Replace as_target context managers by direct calls (#18325)

* Preliminary work on tokenizers * Quality + fix tests * Treat processors * Fix pad * Remove all uses of in tests, docs and examples * Replace all as_target_tokenizer * Fix tests * Fix quality * Update examples/flax/image-captioning/run_image_captioning_flax.py Co-authored-by: amyeroberts <amy@huggingface.co> * Style Co-authored-by: amyeroberts <amy@huggingface.co>
2022-07-29 08:09:09 -04:00
parent a64bcb564d
commit 986526a0e4
80 changed files with 725 additions and 550 deletions
--- a/examples/pytorch/question-answering/run_seq2seq_qa.py
+++ b/examples/pytorch/question-answering/run_seq2seq_qa.py
@@ -453,9 +453,8 @@ def main():
        inputs, targets = preprocess_squad_batch(examples, question_column, context_column, answer_column)

        model_inputs = tokenizer(inputs, max_length=max_seq_length, padding=padding, truncation=True)
-        # Setup the tokenizer for targets
-        with tokenizer.as_target_tokenizer():
-            labels = tokenizer(targets, max_length=max_answer_length, padding=padding, truncation=True)
+        # Tokenize targets with text_target=...
+        labels = tokenizer(text_target=targets, max_length=max_answer_length, padding=padding, truncation=True)

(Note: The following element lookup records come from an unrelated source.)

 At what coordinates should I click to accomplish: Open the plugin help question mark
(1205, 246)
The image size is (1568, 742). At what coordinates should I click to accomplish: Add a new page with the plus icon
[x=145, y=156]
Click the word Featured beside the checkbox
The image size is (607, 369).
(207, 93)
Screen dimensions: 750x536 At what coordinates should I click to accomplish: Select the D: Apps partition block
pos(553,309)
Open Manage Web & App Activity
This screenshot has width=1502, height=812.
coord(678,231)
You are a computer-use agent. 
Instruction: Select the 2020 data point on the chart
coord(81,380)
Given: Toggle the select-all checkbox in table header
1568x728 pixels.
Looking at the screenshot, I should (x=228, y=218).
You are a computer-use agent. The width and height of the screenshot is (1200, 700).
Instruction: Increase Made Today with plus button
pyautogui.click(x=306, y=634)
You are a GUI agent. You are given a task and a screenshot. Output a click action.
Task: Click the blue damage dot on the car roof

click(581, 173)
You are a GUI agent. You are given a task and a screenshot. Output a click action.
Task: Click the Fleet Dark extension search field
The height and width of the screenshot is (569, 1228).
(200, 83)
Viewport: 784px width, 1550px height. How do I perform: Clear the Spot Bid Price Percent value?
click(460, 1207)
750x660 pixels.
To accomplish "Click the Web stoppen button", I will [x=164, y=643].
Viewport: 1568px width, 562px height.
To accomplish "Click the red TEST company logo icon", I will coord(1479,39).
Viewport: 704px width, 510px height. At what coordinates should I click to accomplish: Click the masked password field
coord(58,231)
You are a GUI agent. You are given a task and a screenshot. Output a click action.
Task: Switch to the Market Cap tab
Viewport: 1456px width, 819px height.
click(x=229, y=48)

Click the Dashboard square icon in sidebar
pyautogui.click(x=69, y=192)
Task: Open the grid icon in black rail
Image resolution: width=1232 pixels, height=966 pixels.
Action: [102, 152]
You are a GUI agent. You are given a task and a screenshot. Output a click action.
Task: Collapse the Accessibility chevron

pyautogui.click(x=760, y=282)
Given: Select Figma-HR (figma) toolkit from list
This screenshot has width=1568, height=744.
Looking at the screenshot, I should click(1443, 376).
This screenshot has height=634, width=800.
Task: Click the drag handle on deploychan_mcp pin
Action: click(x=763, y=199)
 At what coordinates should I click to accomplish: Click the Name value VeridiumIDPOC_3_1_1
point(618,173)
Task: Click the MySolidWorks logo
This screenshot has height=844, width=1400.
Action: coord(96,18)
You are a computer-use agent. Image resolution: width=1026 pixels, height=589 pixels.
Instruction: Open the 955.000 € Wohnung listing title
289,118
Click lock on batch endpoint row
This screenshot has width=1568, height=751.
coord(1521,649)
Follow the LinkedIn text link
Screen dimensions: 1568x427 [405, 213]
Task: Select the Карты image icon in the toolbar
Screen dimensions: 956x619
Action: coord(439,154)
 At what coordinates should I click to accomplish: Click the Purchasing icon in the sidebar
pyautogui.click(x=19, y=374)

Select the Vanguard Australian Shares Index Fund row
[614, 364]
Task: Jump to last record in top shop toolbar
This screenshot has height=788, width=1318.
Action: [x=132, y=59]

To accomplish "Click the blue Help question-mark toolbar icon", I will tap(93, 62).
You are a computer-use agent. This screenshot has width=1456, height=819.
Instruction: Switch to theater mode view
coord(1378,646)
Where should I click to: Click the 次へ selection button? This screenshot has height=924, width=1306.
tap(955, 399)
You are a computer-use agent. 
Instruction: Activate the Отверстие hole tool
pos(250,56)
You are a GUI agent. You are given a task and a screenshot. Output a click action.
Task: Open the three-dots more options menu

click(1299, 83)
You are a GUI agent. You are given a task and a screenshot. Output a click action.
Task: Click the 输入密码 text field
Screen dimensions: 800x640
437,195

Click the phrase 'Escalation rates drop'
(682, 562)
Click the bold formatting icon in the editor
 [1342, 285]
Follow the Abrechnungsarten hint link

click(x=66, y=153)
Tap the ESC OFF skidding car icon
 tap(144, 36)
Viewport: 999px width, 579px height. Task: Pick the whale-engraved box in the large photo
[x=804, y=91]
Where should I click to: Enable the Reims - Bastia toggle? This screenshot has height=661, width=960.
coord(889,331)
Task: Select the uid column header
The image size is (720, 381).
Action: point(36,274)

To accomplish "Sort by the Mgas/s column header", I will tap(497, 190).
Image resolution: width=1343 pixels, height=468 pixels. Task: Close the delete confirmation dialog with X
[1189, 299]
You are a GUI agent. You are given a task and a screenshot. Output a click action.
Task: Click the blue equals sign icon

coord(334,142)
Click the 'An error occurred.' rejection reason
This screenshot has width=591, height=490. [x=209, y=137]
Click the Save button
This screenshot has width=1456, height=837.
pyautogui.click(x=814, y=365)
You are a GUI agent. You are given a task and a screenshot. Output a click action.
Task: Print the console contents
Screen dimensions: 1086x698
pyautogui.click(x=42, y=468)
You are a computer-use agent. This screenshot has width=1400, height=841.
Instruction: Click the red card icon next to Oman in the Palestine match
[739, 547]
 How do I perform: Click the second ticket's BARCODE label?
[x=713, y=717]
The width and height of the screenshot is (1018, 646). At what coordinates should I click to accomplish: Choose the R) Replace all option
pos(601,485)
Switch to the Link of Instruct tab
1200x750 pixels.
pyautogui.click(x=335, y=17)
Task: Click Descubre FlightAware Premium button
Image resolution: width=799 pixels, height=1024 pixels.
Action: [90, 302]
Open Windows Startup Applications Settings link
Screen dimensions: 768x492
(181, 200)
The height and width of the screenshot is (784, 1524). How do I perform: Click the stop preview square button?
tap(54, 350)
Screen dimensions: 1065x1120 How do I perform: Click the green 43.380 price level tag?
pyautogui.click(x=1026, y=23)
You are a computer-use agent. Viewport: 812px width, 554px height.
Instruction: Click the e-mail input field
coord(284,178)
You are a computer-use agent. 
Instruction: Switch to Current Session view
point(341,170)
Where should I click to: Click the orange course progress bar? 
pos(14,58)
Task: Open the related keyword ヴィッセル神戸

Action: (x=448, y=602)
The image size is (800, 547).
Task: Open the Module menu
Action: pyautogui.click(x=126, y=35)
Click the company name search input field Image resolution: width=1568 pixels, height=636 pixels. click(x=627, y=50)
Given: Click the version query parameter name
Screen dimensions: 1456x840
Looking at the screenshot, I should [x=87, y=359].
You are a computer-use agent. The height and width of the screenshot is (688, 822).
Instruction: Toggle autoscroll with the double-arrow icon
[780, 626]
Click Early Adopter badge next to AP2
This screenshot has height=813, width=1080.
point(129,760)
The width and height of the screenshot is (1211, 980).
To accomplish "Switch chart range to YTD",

        # If we are padding here, replace all tokenizer.pad_token_id in the labels by -100 when we want to ignore
        # padding in the loss.
@@ -479,9 +478,8 @@ def main():
            return_overflowing_tokens=True,
            return_offsets_mapping=True,
        )
-        # Setup the tokenizer for targets
-        with tokenizer.as_target_tokenizer():
-            labels = tokenizer(targets, max_length=max_answer_length, padding=padding, truncation=True)
+        # Tokenize targets with the `text_target` keyword argument
+        labels = tokenizer(text_target=targets, max_length=max_answer_length, padding=padding, truncation=True)

        # Since one example might give us several features if it has a long context, we need a map from a feature to
        # its corresponding example. This key gives us just that.